Soumis par eloise le lun 31/10/2022 - 14:00

Depuis 25 ans, je clame haut et fort que « L’eau, c’est de l’or ». Indispensable aux cultures, la précieuse ressource l’est aussi tout au long de la vinification. Pour produire une bouteille de vin, il faut une tonne d’eau ! Un élément nécessaire qui se raréfie avec les épisodes de sécheresse et un changement climatique qui accentue les périodes chaudes voire caniculaires.

S’il reste difficile de faire tomber la pluie ou d’inverser la tendance climatique, quelques solutions se profilent, pour réduire les besoins en eau en amont et continuer de vinifier des raisins juteux, fruités, qui ne soient pas surmûris ni brûlés par le soleil, au risque de donner des vins trop élevés en alcool, aux tanins fermes et aux acidités trop basses.

Le problème du manque d’eau n’est pourtant pas nouveau. S’il apparaît plus pressant en France depuis une dizaine d’années (voire depuis 2003, année référence en termes de sécheresse), le phénomène est hélas largement connu dans l’hémisphère sud depuis des décennies. Je me souviens parfaitement de ces vignobles en Australie où les raisins poussaient sous un soleil ardent, il y près de 30 ans maintenant. À l’époque, on les montrait du doigt parce qu’ils avaient trop d’alcool dans leurs vins, une acidité trop faible, et qu’ils avaient recours à l’irrigation. Mais aujourd’hui que fait-on chez nous ? Nous rencontrons les mêmes problématiques, on a les mêmes analyses et on continue de faire du vin !

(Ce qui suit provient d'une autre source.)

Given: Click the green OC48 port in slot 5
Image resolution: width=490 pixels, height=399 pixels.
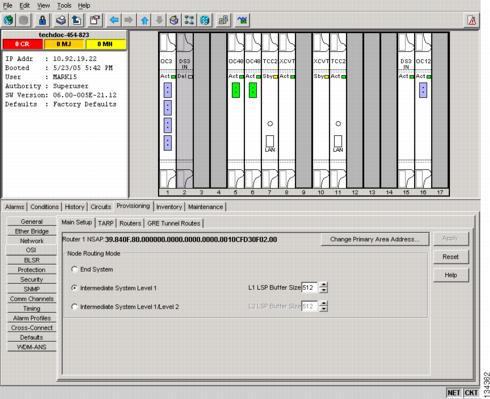Looking at the screenshot, I should pos(236,90).
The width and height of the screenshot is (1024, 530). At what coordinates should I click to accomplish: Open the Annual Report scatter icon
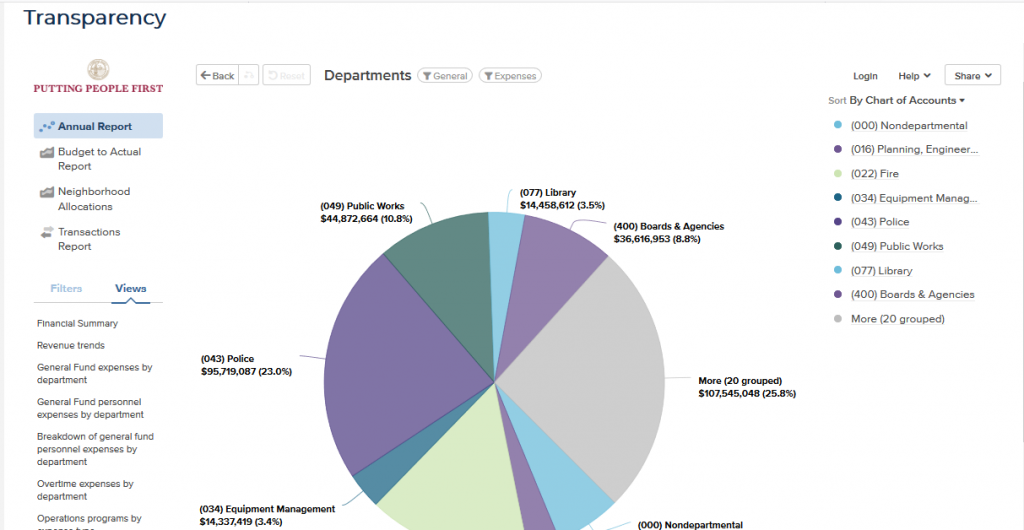pyautogui.click(x=47, y=127)
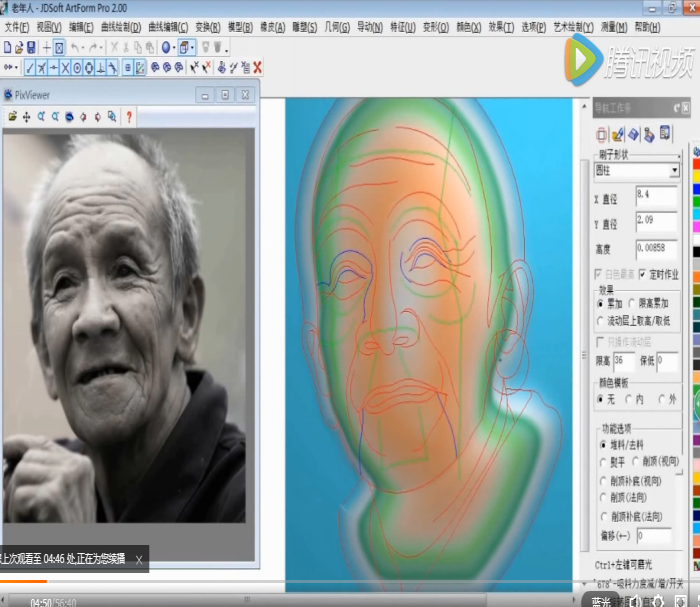Toggle the 定时作业 checkbox
Viewport: 700px width, 607px height.
pos(642,274)
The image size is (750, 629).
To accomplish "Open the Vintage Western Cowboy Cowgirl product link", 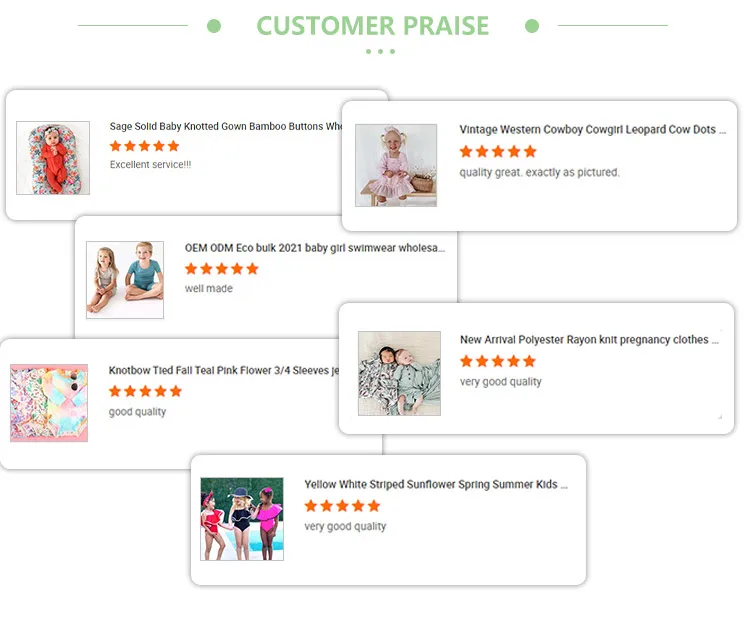I will 587,130.
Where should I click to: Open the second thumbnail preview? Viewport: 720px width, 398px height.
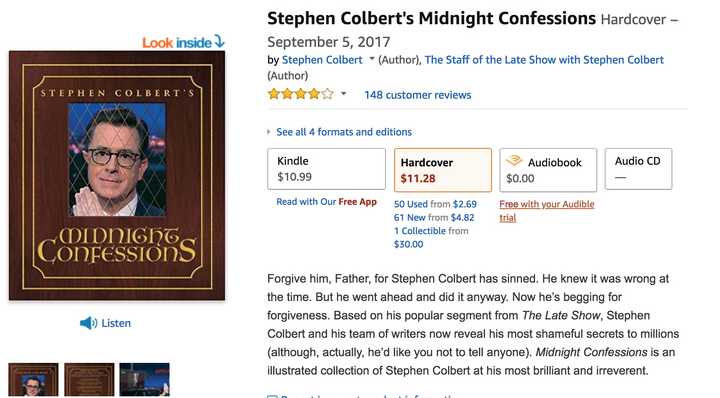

En amont, on peut jouer sur le stockage de l’eau. Les bassins de rétention ou lacs collinaires représentent-ils l’une des solutions ? Pour moi, ils déplacent le problème. Le vin, c’est 85% d’eau.

En aval, en ce qui concerne la production à proprement parler du vin, qu’en est-il de la désalcoolisation ? On peut désalcooliser, mais on utilise de l’eau ! On produit 3 fois le volume en eau potable quand on désalcoolise. On irrigue à Châteauneuf-du-Pape, on se bat pour avoir de l’eau mais c’est une vision à court terme. La viticulture demande une quantité d’eau croissante, donc s’il pleut de moins en moins, il va falloir trouver des solutions palliatives sur le moyen-long terme, d’autant que la sécheresse accentue l’évaporation et que chaque année, on bat de nouveaux records.

Il faut aller vers le nord, en altitude, réviser la sélection des terroirs en privilégiant par exemple les sols de sables. Deuxièmement, il faut privilégier des cépages à l’acidité plus haute, comme l’assyrtiko par exemple, préserver les vieilles vignes, sur-greffer et marcoter, en ne perdant pas de vue que les meilleurs terroirs d’aujourd’hui étaient les pires hier.

Enfin, il faut rester ouvert aux nouvelles pratiques et sans cesse se réinventer. Oser le mélange de blancs et de rouges, de millésimes, pour obtenir des vins digestes. Ma cuvée « Almutia Clair-Obscur » de Châteauneuf-du-Pape en est un bon exemple ; on nous dit de planter des blancs, mais dans 30 ans, ce sera peut-être l’inverse et on devra arracher des vignes. Donc on plante en noir ce qui permet de faire du rosé, du rouge et du blanc !

L’adaptation et le pragmatisme semblent être les meilleures voies d’exploration. « On doit planter plus au nord et plus en altitude. Aujourd’hui, à 800 mètres, on peut faire mûrir du raisin avec des degrés que l’on n’avait pas avant.